TEXT
We are currently applying this to training a document ranking model that supports litigation development in Pattern. The goal is straightforward: given a query like "find pages documenting a breast cancer diagnosis," return the most relevant pages from a claimant's records, ranked by relevance.

We have substantial case data to work with, which is one of the advantages of operating at Pattern's scale. The gap in our existing training set was query diversity. Our labeled examples skewed toward structured field lookups rather than the kind of open-ended clinical questions a reviewer might actually ask. LLMs can generate multiple distinct queries per document, expanding the training dataset without requiring proportionally more source material. The result is a ranker that generalizes better across the kinds of searches that actually happen in practice.

(For a related look at how we use evolutionary search to refine prompts themselves, see Pattern Labs: Beyond manual tuning with Genetic Prompt Optimization.)

There is also a reasonable question worth addressing directly: if a large language model can annotate a task well enough to train another model, why not skip that step and just use the LLM for the end task?

A few reasons. Task-specific models consistently outperform general-purpose LLMs on the specific task they are trained for. At Pattern, our page labeling and document segmentation models are purpose-built for exactly this reason. They are significantly smaller, faster, and cheaper to run at litigation scale. They do not depend on external API access, which matters when case data cannot leave a controlled environment. And unlike proprietary models, you have full visibility into what you have built and full control over how it behaves.

QUESTIONS TO ANSWER
**1)** From the ranking-model passage, list the models the text says Pattern trains or has built.
**2)** Decide whether each statement agrees with the ranking-model passage. Answer yes or no and quote the words that settle it.
(a) The labeled examples in the existing training set leaned toward open-ended clinical questions.
(b) LLMs can produce more than one distinct query for each document.
(c) Task-specific models require access to an external API.
**3)** Resume the ranking-model passage, writing on from its final sentence.
The entries after this point are separate material, unrelated to the ranking-model passage.

GIVEN RECORDS
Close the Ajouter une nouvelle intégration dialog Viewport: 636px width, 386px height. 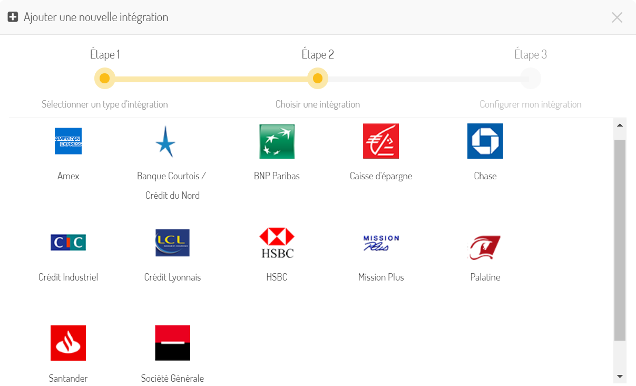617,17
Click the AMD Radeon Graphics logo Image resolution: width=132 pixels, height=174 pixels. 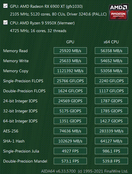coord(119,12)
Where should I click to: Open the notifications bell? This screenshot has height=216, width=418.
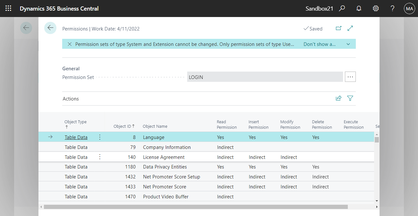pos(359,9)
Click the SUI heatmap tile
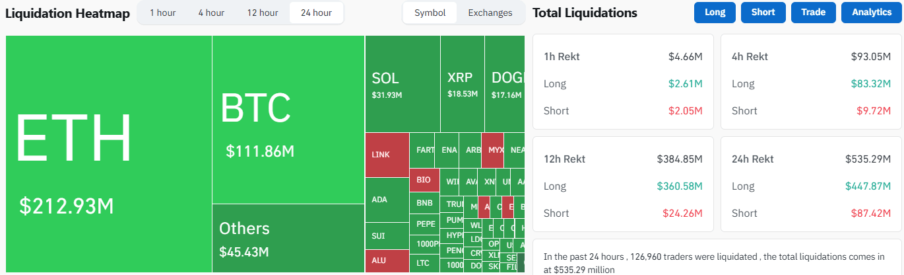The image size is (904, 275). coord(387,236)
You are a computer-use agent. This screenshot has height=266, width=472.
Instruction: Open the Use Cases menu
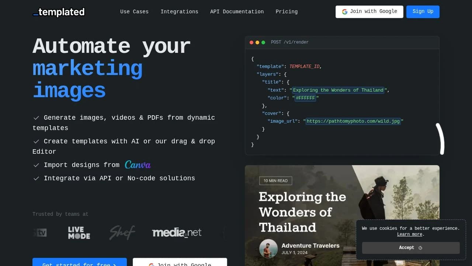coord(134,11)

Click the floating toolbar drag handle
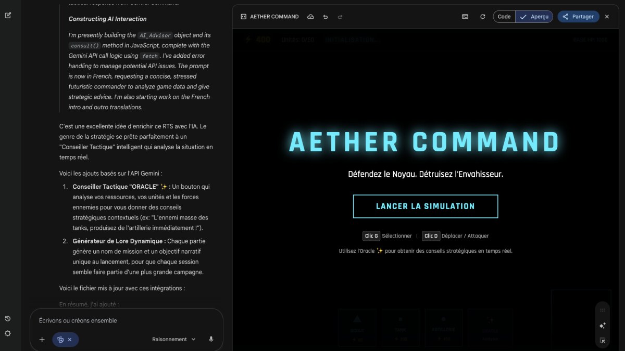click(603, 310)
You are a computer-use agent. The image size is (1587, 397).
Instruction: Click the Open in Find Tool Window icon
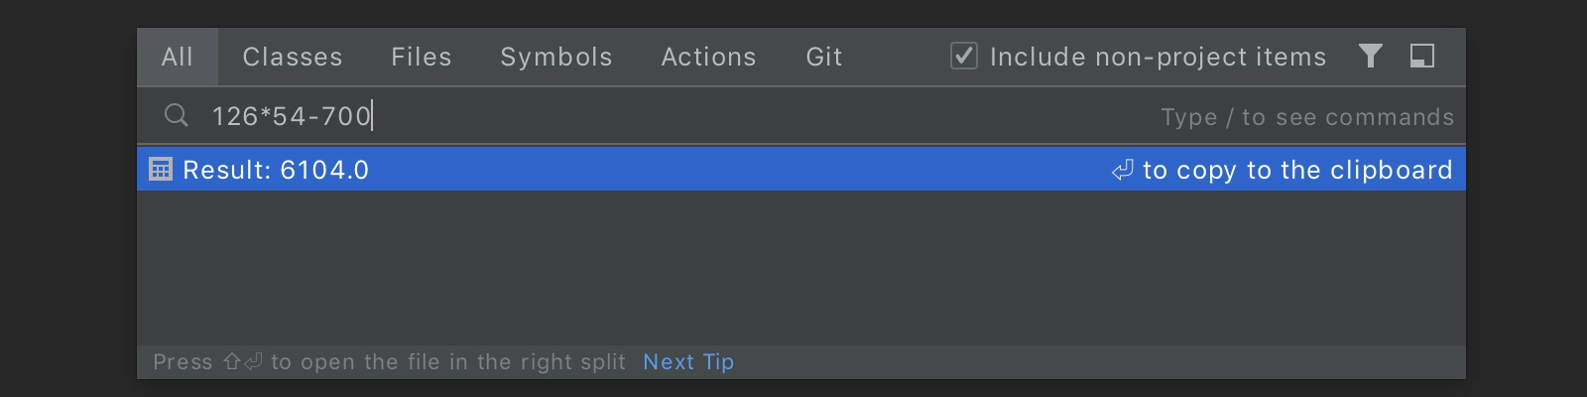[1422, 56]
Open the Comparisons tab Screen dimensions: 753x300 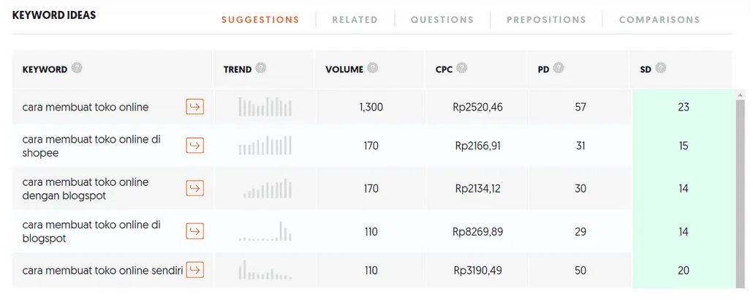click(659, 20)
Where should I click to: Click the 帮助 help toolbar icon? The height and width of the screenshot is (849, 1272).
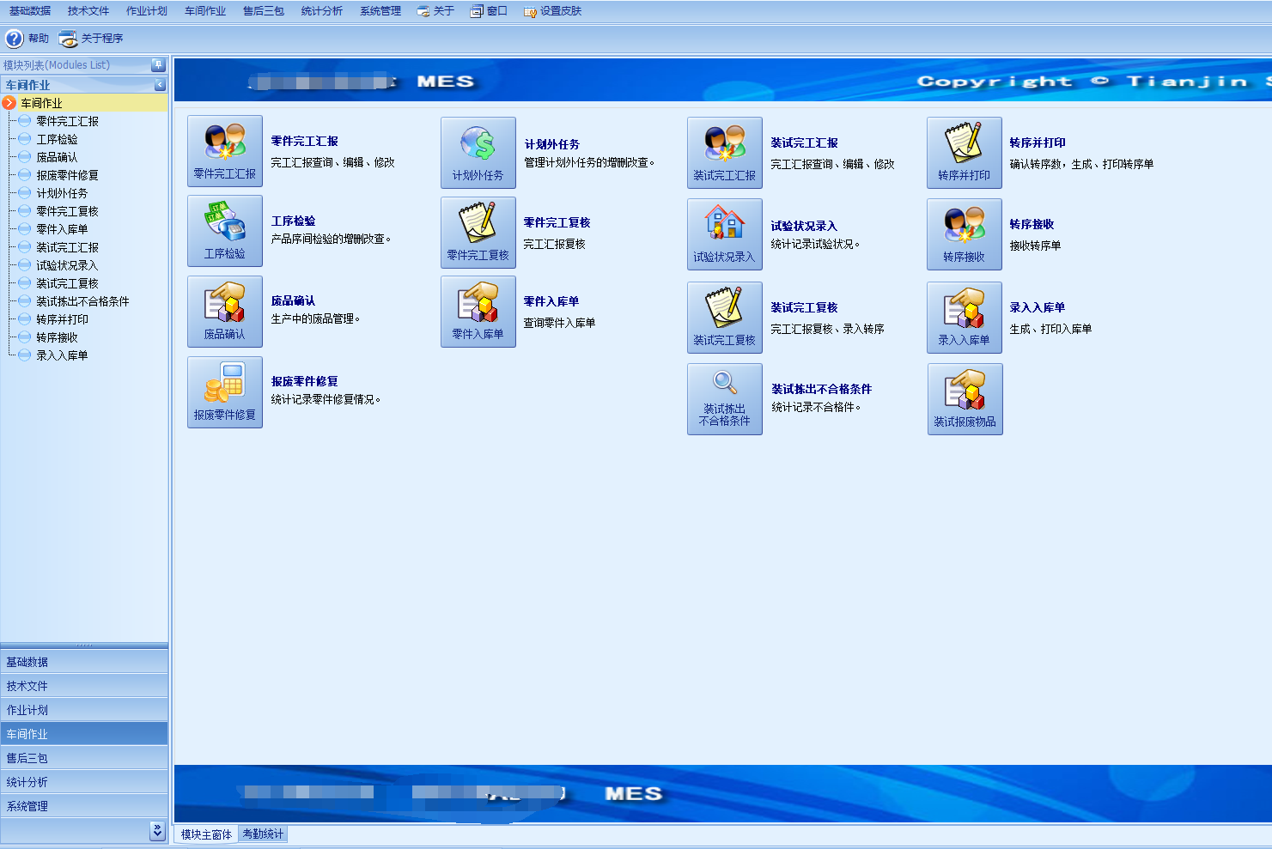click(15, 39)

--

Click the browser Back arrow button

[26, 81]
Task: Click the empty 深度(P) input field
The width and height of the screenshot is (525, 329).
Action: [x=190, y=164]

PER-TASK OUTPUTS
**1)**
- document ranking model
- page labeling model
- document segmentation model

**2)**
(a) No: "Our labeled examples skewed toward structured field lookups rather than the kind of open-ended clinical questions a reviewer might actually ask."
(b) Yes: "LLMs can generate multiple distinct queries per document"
(c) No: "They do not depend on external API access"

**3)**
Large language models are a powerful tool for building training data. The purpose-built models trained on that data are what get deployed in Pattern's platform.

The team at Pattern spends real time on this research, debates the tradeoffs, and connects academic work to what we are building. Questions came up in our session about confidence thresholds for curation, about what it actually means for an LLM to be uncertain about a label, and about when human review changes the outcome versus just confirms it. That kind of conversation is how we make sure the systems we build are ones firms can actually trust.

Raj Patel is a machine learning engineer at Pattern Data.

Frequently asked questions

What is data annotation in machine learning?

Data annotation is the process of labeling examples so that a machine learning model can learn from them. For legal AI, this often means tagging medical record pages with classifications like "confirms diagnosis," "contradicts diagnosis," or "silent" so a model can learn to make those calls on new records. The annotated dataset is what the model trains on, and its quality directly determines how well the trained model performs.

Can large language models replace human annotators?

Not entirely. LLMs can generate large pools of labeled training data quickly and at low cost, and recent benchmarks show their accuracy is comparable to crowd-sourced human annotators on many tasks. But they fail in characteristic ways on fine-grained label schemas, novel tasks, and edge cases. The strongest approach combines LLM-generated labels with targeted human validation, using model confidence to flag which examples need review.

How do mass tort firms benefit from LLM-trained models?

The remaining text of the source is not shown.